• **ABOUT THIS EXERCISE**: Return, exactly and in full, the lines of the records below starting at the one with "Task: Uncheck the Ativo checkbox in row" and ending at the one with "This screenshot has width=2354, height=856.", and no other lines.

• **THE INPUT**:
*** Begin section ***

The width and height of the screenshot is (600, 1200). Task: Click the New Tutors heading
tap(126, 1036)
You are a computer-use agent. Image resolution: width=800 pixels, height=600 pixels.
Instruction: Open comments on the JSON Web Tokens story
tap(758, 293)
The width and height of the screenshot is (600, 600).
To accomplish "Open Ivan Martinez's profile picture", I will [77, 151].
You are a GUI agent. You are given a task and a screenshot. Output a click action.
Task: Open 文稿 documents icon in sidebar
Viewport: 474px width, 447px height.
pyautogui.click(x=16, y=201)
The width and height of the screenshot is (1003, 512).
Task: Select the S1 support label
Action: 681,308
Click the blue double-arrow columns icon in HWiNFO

*** End section ***
*** Begin section ***

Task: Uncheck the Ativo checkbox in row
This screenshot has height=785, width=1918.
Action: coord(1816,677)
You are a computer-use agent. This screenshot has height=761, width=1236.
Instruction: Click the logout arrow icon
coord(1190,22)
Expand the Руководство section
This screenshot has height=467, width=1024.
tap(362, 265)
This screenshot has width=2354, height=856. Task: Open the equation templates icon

*** End section ***
*** Begin section ***

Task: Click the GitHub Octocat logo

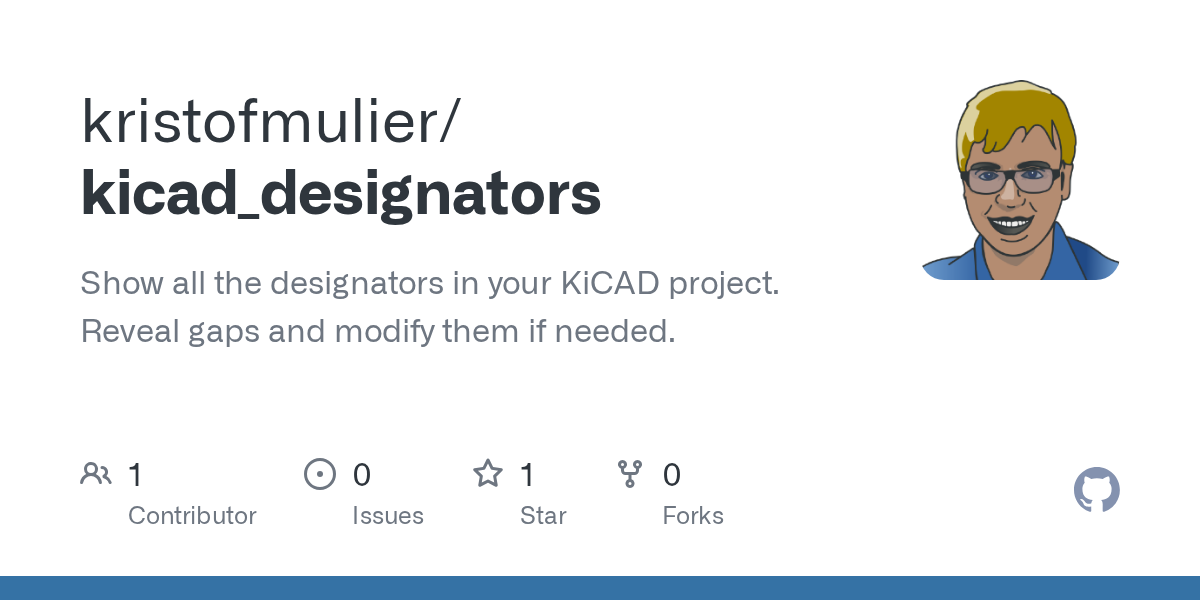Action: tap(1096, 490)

*** End section ***

• **SOLUTION TO THIS TASK**:
Task: Uncheck the Ativo checkbox in row
This screenshot has height=785, width=1918.
Action: coord(1816,677)
You are a computer-use agent. This screenshot has height=761, width=1236.
Instruction: Click the logout arrow icon
coord(1190,22)
Expand the Руководство section
This screenshot has height=467, width=1024.
tap(362, 265)
This screenshot has width=2354, height=856. Task: Open the equation templates icon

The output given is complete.